**ACTION ITEM**
Your answer is to be the exact text of the lines from the one containing "Given: Open the heart perfect shapes picker" through the final line of the entries, restated in full, with pictures omitted.

**DATA SECTION**
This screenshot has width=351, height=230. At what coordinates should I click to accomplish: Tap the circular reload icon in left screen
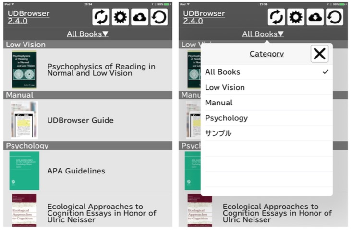(159, 17)
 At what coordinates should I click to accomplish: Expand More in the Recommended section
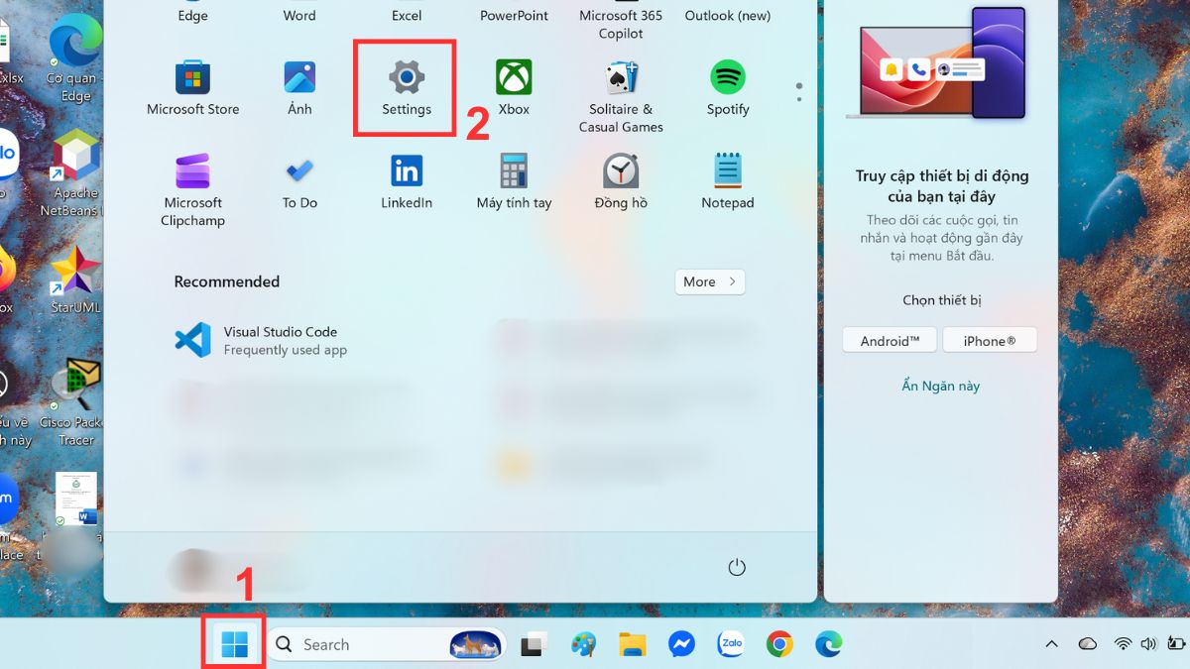709,281
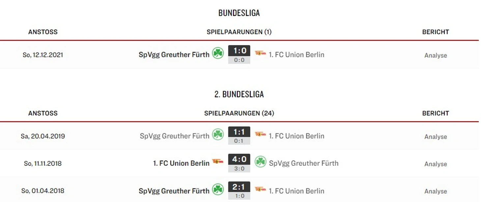Open Analyse report for 12.12.2021 match
481x202 pixels.
pos(436,55)
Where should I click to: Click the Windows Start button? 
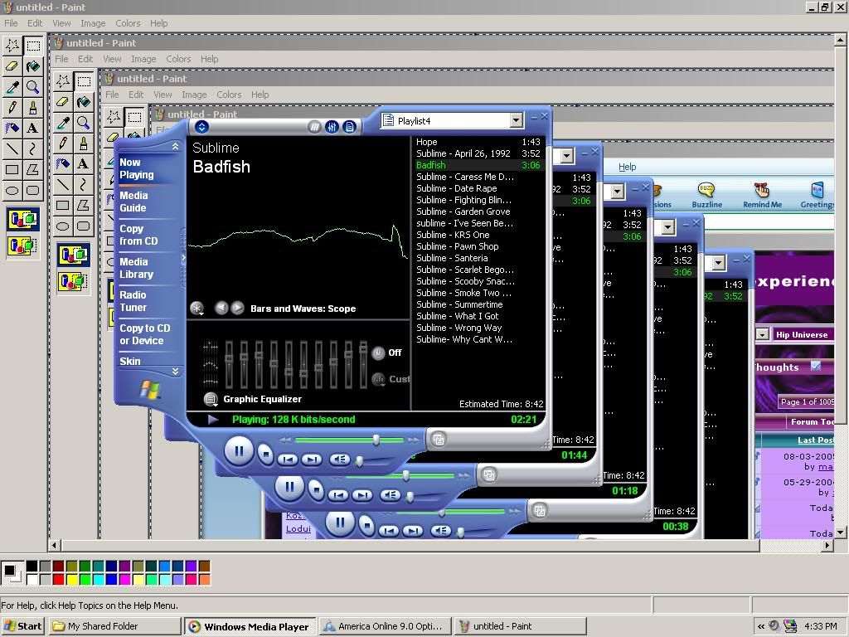(x=23, y=626)
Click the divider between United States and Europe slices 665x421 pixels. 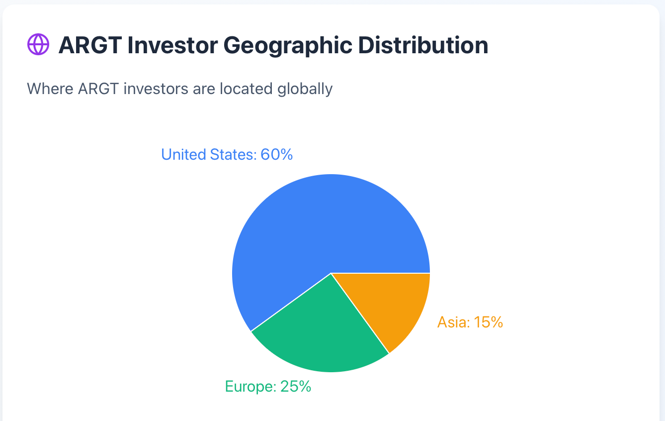[x=291, y=302]
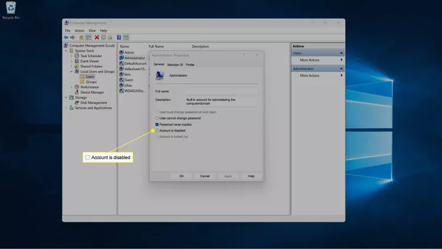Screen dimensions: 442x249
Task: Uncheck Password never expires
Action: [x=157, y=125]
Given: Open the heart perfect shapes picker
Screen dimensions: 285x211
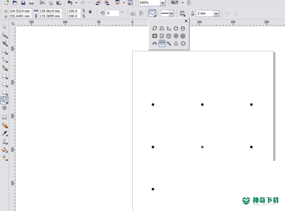Looking at the screenshot, I should pyautogui.click(x=153, y=13).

**RESPONSE TO THIS TASK**
Given: Open the heart perfect shapes picker
Screen dimensions: 285x211
Looking at the screenshot, I should pyautogui.click(x=153, y=13).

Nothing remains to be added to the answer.